Uno wraps the Uno C++ solver (Unifying Nonlinear Optimization) through its C API. One describes a nonlinear program with R callbacks — objective, gradient, constraints, constraint Jacobian, and Lagrangian Hessian — and Uno solves it. The package is the R analog of the unopy Python binding, and is intended as the nonlinear (DNLP) solver backend for CVXR.

uno_version()
#> [1] "2.7.3"

Two solver paths are available, selected with the preset argument:

We provide some examples to illustrate how the callbacks and their sparsity structures fit together.

Problem Description

Uno minimizes (or maximizes) a smooth objective subject to smooth constraints and bounds,

\[ \begin{aligned} \min_{x \in \mathbb{R}^n} \quad & f(x) \\ \text{subject to} \quad & c^{\mathrm{L}} \le c(x) \le c^{\mathrm{U}}, \\ & x^{\mathrm{L}} \le x \le x^{\mathrm{U}}, \end{aligned} \]

where bounds may be infinite.

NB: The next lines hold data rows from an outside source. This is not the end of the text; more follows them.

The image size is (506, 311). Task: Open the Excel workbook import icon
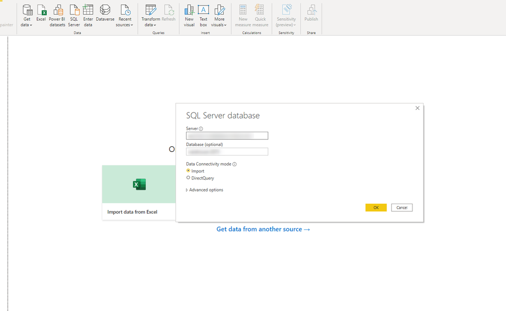(x=41, y=15)
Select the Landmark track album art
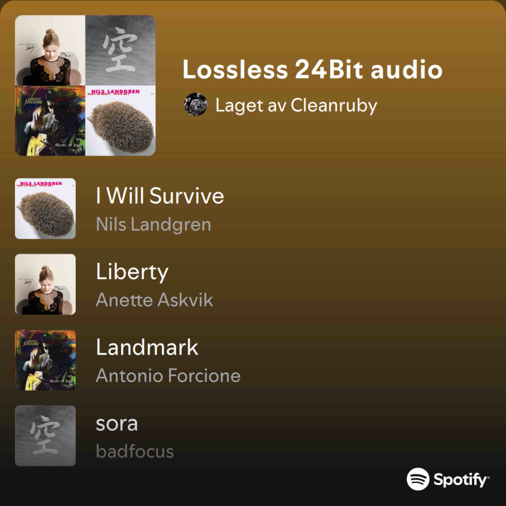This screenshot has height=506, width=506. [x=45, y=360]
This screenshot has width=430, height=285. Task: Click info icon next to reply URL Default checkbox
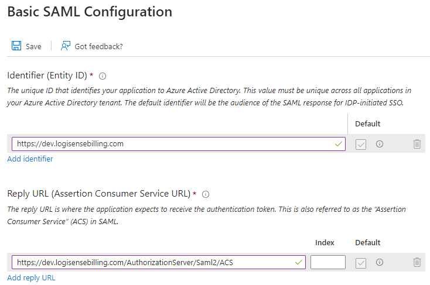pos(380,262)
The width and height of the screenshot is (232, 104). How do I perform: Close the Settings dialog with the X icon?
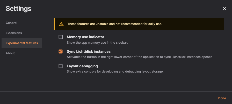point(224,9)
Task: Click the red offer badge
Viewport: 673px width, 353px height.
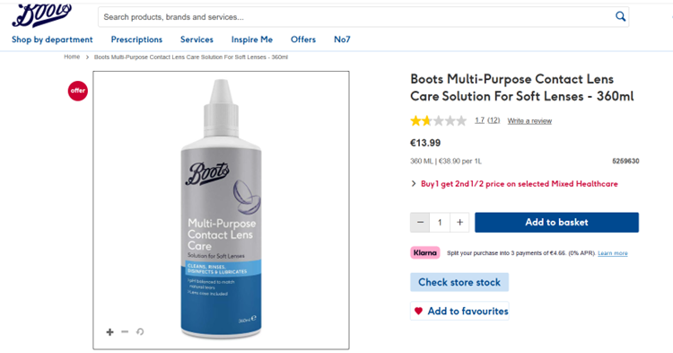Action: point(78,91)
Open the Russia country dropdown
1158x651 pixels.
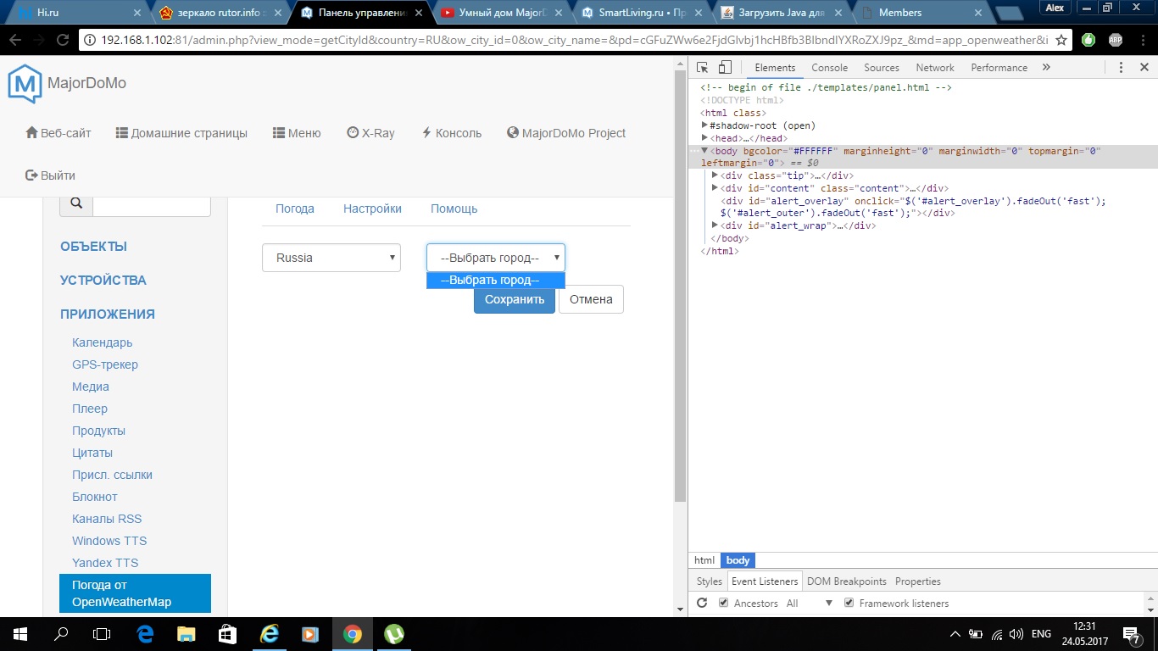[x=331, y=258]
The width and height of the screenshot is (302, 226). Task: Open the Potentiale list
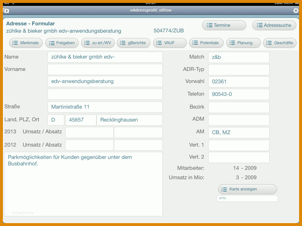206,43
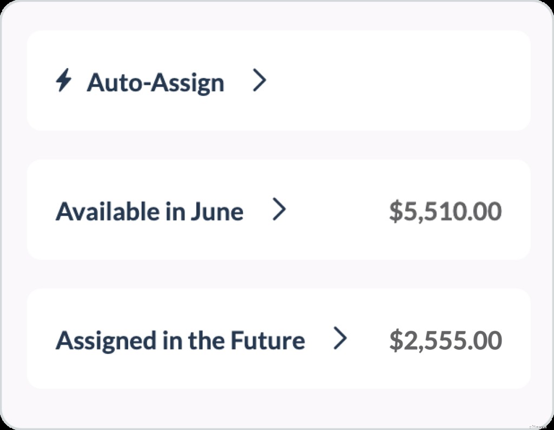Click the Auto-Assign label
Viewport: 554px width, 430px height.
(x=157, y=82)
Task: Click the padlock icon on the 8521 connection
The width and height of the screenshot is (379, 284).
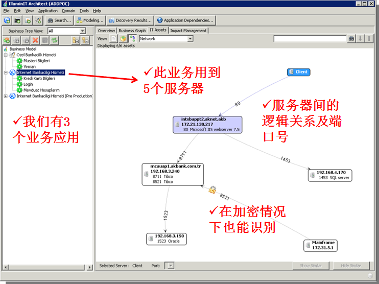Action: pos(212,190)
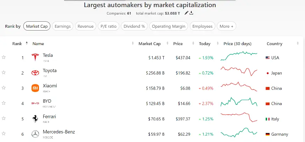This screenshot has height=142, width=305.
Task: Rank companies by P/E ratio
Action: tap(108, 26)
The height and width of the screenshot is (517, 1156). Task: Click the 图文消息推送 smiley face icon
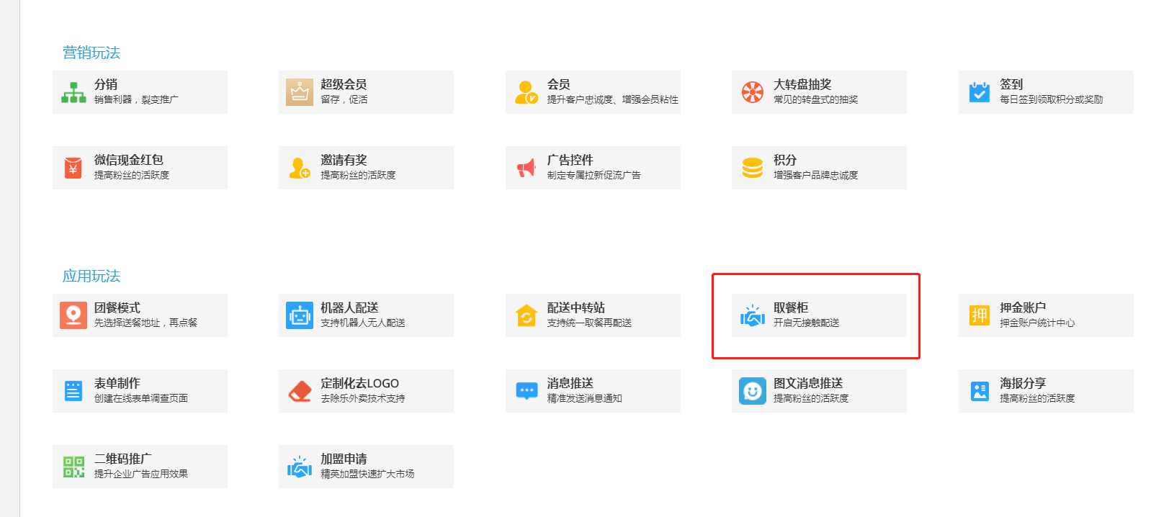coord(753,391)

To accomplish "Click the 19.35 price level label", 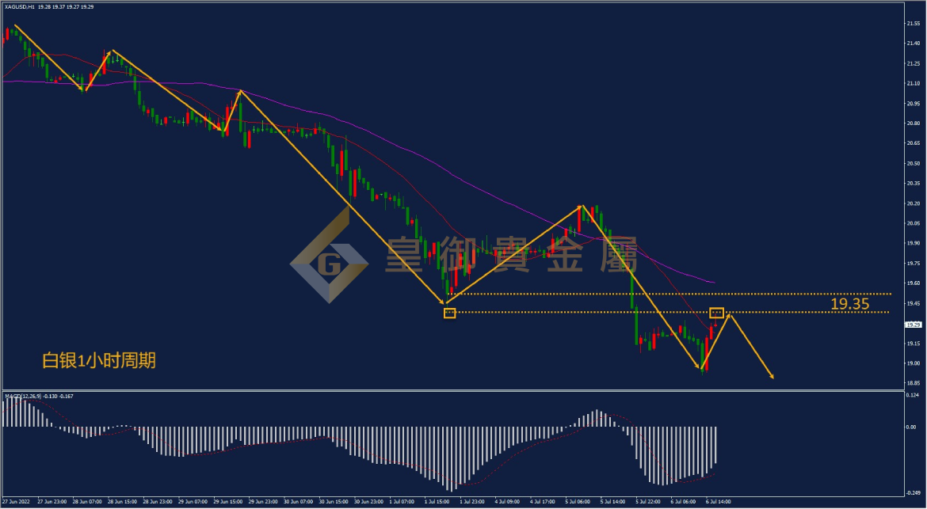I will coord(849,304).
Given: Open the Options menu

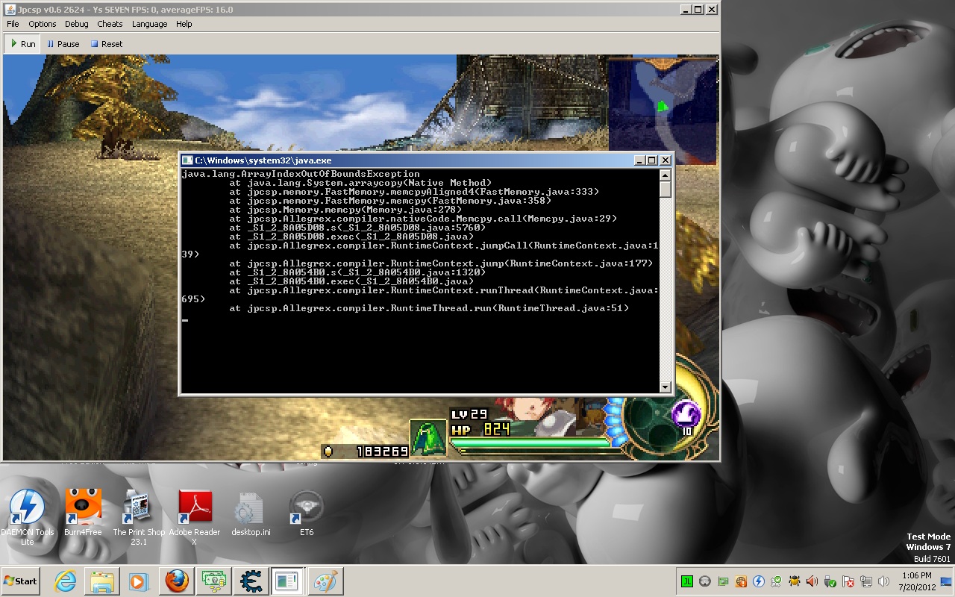Looking at the screenshot, I should click(43, 24).
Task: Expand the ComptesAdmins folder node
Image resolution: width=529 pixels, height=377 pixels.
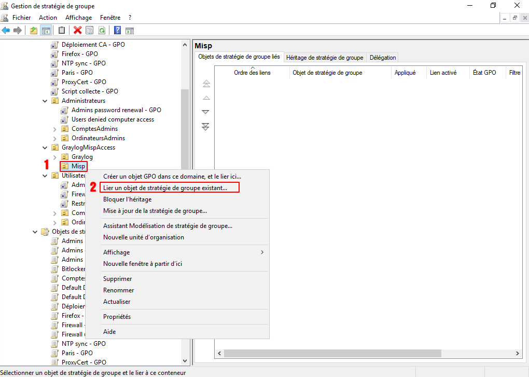Action: point(55,129)
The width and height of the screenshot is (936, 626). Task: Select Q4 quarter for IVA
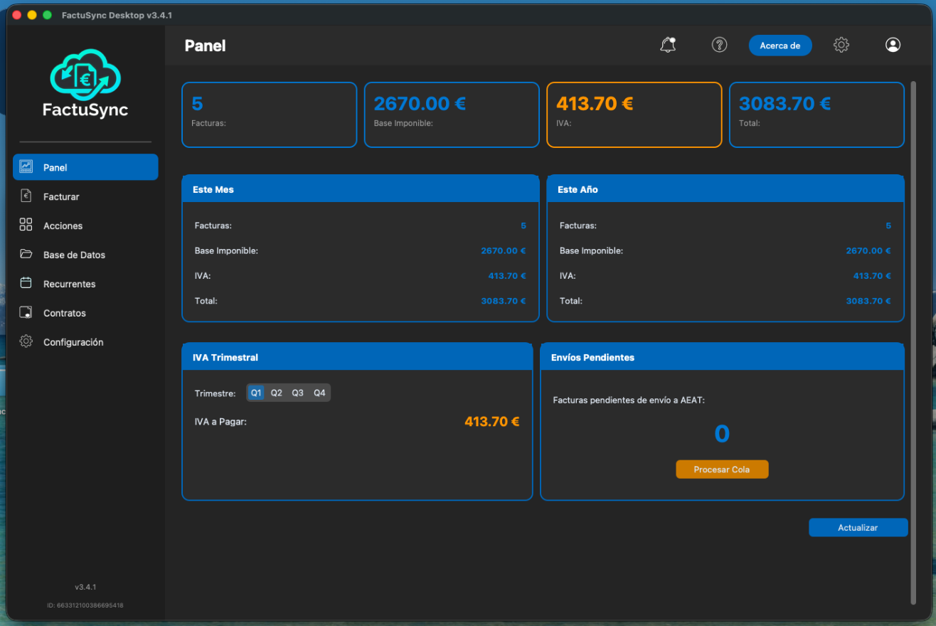[319, 393]
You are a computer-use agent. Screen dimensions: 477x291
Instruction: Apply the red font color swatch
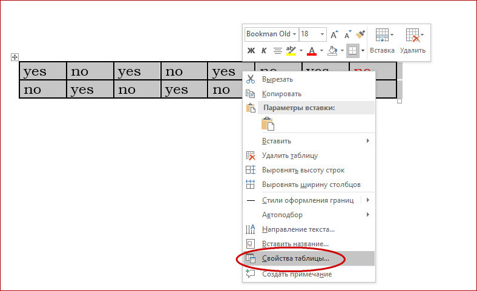(312, 50)
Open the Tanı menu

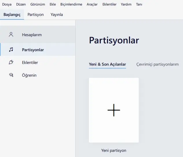click(x=139, y=4)
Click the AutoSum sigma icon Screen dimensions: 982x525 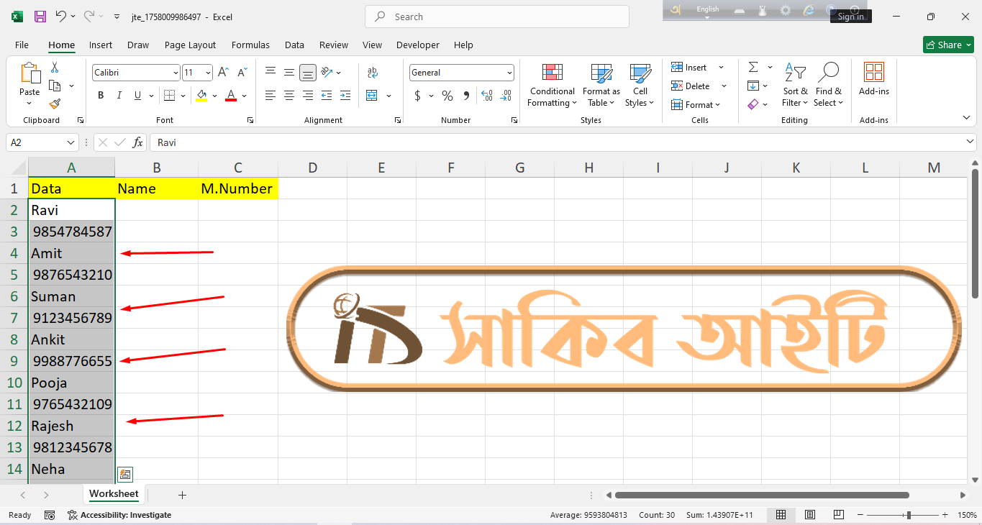pos(753,67)
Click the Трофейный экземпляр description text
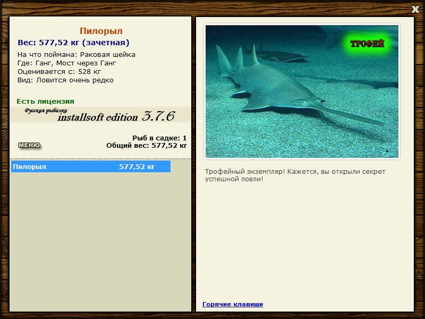The width and height of the screenshot is (425, 319). click(295, 175)
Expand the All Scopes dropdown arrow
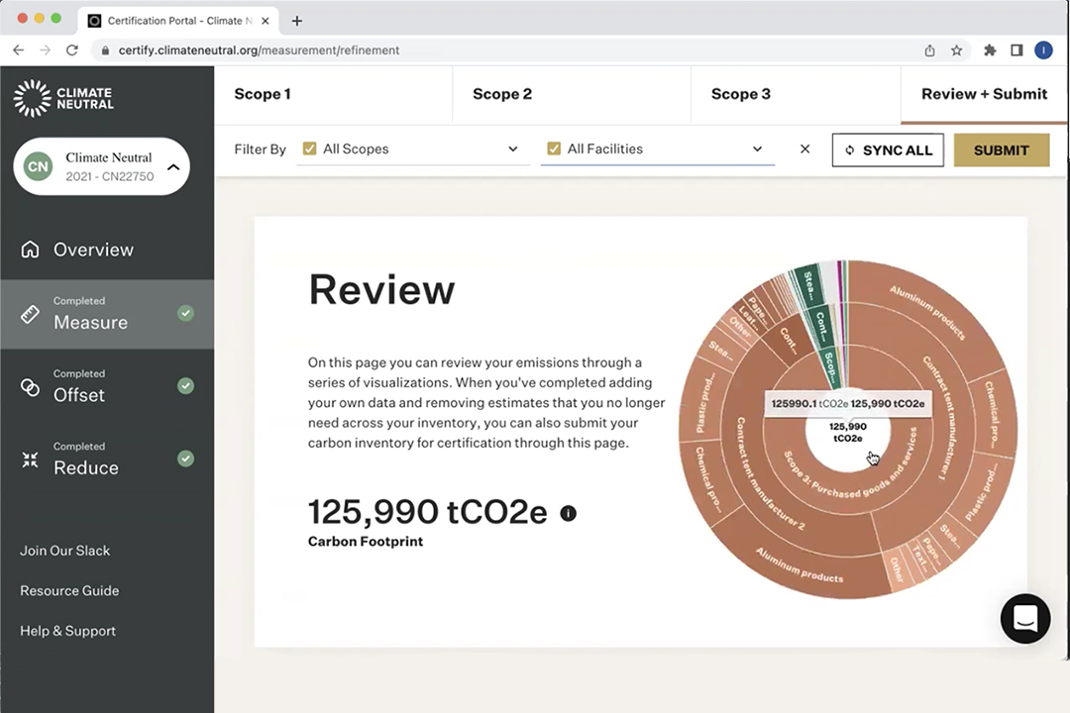The width and height of the screenshot is (1070, 713). pyautogui.click(x=512, y=150)
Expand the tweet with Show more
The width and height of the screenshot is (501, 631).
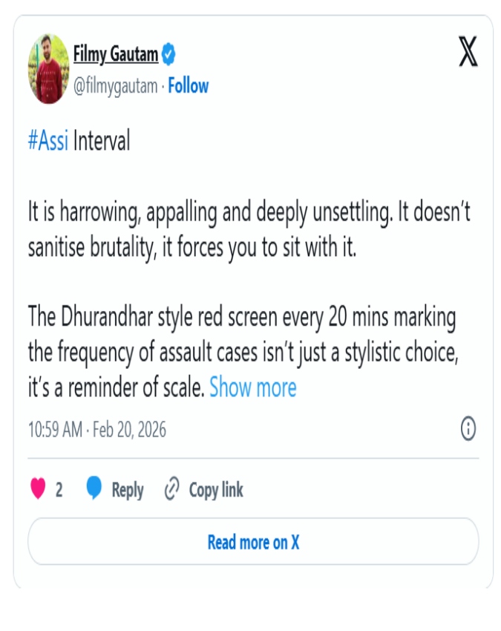pyautogui.click(x=252, y=388)
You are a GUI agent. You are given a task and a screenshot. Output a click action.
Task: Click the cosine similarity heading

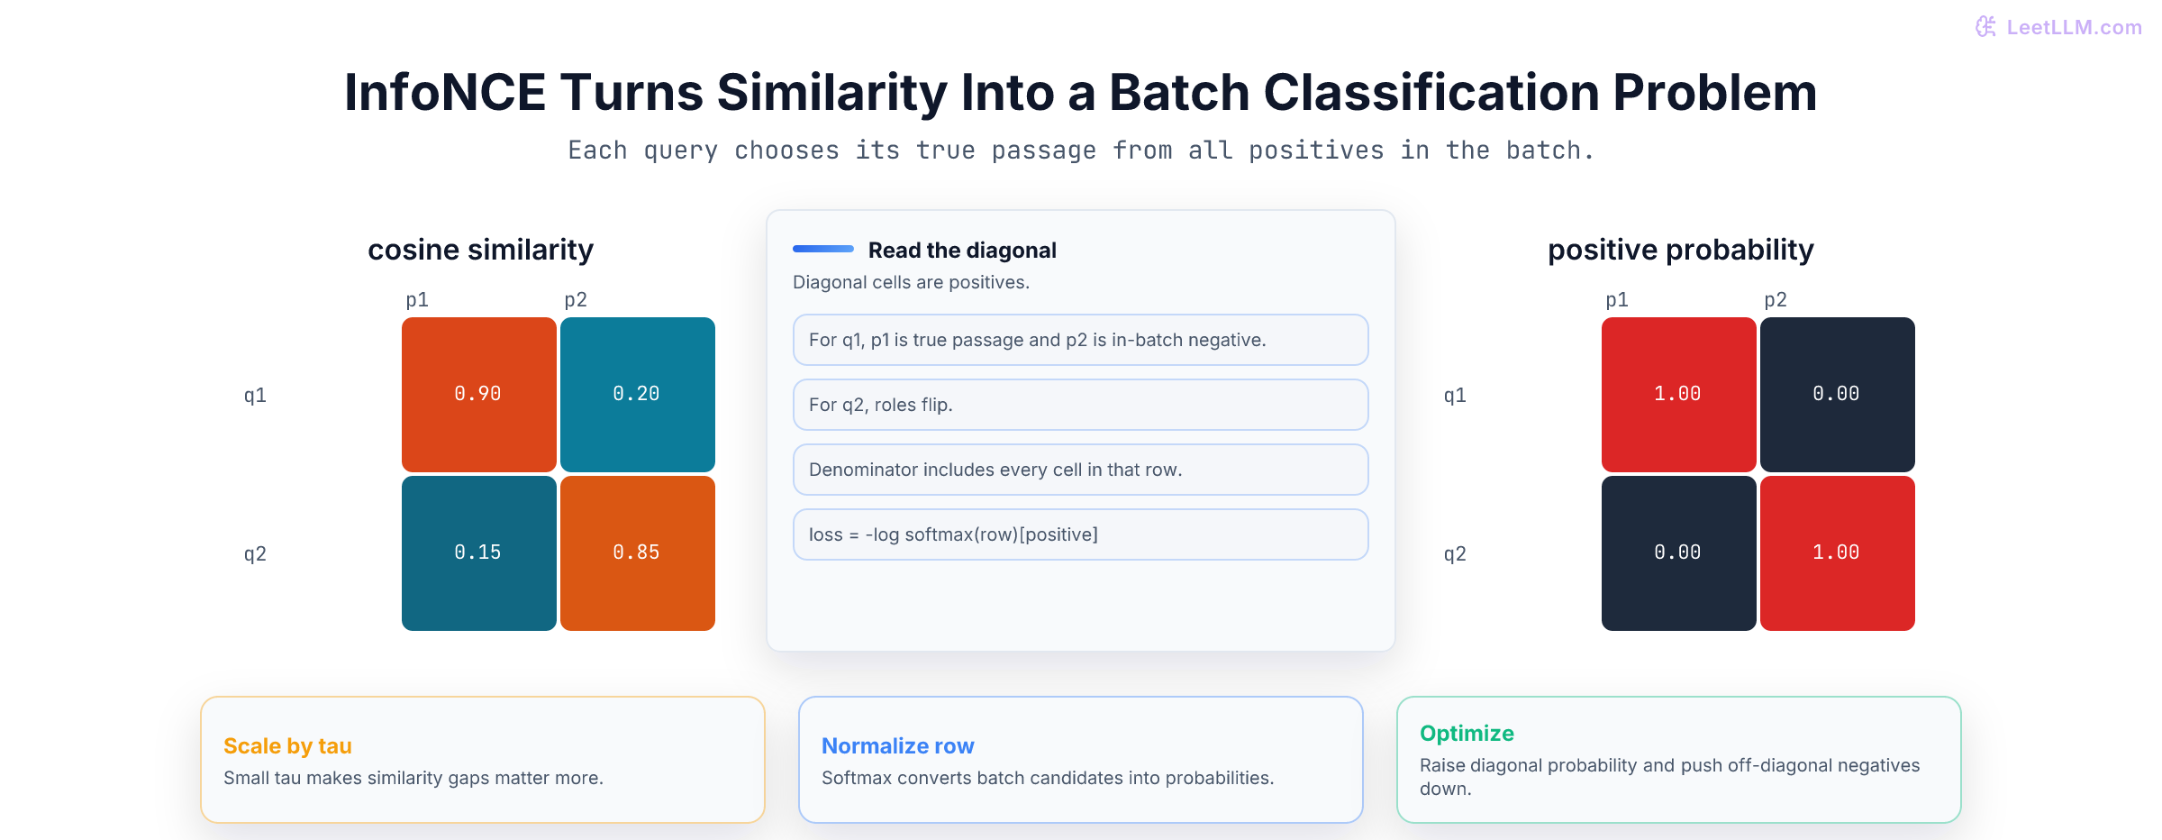(x=481, y=250)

As with most NLP solvers, the type of each constraint is encoded entirely in its bounds: an equality sets the lower and upper bound equal, and a one-sided inequality leaves the open side infinite.

Anatomy of uno_solve()

uno_solve(
  n, lb, ub, sense,                 # variables, bounds, minimize/maximize
  obj, grad,                        # objective f and its gradient
  m, cl, cu, cons,                  # constraints c and their bounds
  jac_rows, jac_cols, jac,          # constraint Jacobian (COO form)
  hess_rows, hess_cols, hess,       # Lagrangian Hessian (lower triangle, COO)
  x0, preset, base_indexing, verbose,
  options = list(),                 # Uno options, applied after the preset
  lagrangian_sign = "negative",     # sign convention of the Hessian you return
  ...
)

Variables, bounds, and sense

n is the number of variables; lb/ub are length-n bound vectors (use -Inf/Inf for free, and lb[i] == ub[i] to fix a variable). sense is "minimize" or "maximize".

# maximize -(x - 3)^2 on [0, 10]  ->  x = 3
mx <- uno_solve(
  n = 1L, lb = 0, ub = 10, sense = "maximize",
  obj  = function(x) -(x[1] - 3)^2,
  grad = function(x) -2 * (x[1] - 3),
  m = 0L, cl = numeric(), cu = numeric(), cons = function(x) numeric(),
  jac_rows = integer(), jac_cols = integer(), jac = function(x) numeric(),
  hess_rows = 1L, hess_cols = 1L, hess = function(x, sigma, lambda) sigma * (-2),
  x0 = 0, preset = "ipopt", base_indexing = 1L, verbose = FALSE,
  options = list(logger = "SILENT")
)
mx$primal
#> [1] 3

Objective and gradient

obj(x) returns the scalar \(f(x)\); grad(x) returns the dense length-n gradient \(\nabla f(x)\) (all n partials in variable order, including zeros).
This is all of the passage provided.